■ **Supplied data**

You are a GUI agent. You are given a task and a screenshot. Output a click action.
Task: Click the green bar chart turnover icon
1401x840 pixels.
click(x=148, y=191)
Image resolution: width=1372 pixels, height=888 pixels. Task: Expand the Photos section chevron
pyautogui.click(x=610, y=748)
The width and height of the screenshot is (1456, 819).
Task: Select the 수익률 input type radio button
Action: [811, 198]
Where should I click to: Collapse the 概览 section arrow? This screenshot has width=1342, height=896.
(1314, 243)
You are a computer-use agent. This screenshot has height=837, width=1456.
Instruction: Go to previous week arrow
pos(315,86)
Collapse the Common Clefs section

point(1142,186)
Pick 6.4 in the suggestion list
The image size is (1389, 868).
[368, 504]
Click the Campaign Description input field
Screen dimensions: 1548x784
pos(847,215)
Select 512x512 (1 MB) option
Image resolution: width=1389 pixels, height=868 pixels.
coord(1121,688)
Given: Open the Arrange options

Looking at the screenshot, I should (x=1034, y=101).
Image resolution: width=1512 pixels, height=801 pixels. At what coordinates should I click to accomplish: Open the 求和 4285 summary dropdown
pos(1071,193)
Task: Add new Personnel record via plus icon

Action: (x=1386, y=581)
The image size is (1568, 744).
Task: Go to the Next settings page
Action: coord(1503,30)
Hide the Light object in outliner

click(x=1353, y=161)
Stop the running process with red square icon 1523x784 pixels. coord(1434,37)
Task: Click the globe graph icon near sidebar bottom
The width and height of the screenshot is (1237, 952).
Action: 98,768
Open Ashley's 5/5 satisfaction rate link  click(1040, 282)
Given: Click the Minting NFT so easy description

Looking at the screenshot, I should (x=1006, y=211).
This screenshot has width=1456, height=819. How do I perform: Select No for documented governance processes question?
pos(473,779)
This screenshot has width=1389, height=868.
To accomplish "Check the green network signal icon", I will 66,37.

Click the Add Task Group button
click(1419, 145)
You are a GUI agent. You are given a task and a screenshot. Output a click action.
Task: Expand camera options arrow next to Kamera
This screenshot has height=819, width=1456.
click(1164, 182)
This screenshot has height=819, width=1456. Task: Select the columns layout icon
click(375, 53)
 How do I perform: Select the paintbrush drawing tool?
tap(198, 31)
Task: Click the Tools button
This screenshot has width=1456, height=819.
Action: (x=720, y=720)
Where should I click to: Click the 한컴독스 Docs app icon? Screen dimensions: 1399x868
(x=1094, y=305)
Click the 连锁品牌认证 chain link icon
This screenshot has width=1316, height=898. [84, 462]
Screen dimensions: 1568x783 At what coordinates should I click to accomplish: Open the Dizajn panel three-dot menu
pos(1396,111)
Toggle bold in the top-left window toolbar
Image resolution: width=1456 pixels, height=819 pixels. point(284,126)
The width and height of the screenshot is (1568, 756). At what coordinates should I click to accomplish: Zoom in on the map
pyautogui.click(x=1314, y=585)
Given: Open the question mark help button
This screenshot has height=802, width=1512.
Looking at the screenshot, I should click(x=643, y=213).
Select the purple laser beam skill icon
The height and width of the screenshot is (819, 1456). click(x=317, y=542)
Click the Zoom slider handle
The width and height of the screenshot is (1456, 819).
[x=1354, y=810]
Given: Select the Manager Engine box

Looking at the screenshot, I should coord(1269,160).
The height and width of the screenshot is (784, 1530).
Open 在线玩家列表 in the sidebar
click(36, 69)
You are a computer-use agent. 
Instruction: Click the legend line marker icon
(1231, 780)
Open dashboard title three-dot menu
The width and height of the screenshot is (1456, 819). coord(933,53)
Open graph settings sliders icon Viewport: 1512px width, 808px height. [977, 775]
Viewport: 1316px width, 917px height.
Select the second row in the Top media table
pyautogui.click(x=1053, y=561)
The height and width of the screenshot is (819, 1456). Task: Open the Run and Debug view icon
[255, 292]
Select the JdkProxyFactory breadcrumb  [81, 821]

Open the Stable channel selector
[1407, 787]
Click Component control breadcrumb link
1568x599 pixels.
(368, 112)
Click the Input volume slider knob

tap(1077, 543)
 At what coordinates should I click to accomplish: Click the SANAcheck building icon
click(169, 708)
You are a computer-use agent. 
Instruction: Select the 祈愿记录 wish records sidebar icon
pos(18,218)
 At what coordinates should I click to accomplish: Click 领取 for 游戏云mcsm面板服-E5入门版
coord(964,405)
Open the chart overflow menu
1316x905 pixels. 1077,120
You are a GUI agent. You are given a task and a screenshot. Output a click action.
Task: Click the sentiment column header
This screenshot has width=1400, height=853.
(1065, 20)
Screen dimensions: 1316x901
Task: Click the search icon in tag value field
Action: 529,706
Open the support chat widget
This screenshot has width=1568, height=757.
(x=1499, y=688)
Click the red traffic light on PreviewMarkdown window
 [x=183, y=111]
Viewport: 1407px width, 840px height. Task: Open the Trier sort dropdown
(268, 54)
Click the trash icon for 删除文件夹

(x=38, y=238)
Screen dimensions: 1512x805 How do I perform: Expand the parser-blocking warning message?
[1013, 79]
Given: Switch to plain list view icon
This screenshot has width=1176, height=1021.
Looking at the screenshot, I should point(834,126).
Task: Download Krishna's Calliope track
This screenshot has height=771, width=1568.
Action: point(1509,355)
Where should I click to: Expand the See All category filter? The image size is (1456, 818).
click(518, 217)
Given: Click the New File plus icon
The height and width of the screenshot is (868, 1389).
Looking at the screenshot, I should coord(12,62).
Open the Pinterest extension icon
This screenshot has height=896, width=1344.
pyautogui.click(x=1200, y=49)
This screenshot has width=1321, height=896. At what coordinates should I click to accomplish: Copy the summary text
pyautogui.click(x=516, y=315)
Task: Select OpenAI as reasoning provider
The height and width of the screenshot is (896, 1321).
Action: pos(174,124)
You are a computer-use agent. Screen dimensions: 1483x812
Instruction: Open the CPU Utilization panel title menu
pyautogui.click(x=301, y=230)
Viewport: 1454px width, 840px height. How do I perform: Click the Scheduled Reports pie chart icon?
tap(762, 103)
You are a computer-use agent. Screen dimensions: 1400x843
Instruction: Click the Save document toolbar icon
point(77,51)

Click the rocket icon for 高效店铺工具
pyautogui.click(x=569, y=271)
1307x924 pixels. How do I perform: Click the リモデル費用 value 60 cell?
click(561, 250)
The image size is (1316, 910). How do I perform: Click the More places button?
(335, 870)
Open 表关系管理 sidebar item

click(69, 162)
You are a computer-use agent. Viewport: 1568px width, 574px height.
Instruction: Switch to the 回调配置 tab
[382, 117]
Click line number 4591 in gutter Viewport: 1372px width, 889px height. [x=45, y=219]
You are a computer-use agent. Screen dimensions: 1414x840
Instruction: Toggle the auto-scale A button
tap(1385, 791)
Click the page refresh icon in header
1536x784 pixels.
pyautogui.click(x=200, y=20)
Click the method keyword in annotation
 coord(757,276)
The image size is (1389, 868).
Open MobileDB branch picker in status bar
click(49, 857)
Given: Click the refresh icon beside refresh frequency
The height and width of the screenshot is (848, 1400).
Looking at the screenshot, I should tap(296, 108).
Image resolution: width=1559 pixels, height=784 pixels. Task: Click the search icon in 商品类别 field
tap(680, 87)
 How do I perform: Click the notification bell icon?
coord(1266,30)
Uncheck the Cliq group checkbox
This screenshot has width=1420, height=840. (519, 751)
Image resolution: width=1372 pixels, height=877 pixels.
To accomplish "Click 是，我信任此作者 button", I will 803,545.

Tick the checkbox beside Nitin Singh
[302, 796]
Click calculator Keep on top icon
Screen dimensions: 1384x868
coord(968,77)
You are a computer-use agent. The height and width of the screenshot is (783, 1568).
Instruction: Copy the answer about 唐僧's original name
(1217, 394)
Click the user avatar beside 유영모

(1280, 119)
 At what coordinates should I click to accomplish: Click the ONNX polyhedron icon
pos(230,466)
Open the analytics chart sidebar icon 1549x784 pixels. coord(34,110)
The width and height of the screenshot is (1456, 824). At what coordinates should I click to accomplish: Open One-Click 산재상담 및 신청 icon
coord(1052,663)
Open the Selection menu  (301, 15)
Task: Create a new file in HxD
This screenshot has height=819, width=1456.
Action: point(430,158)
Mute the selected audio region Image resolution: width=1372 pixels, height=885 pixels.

■ **Exercise instructions**
Reply with a number only, showing how many lines of the material contain the word "graph".

■ **Output below**
2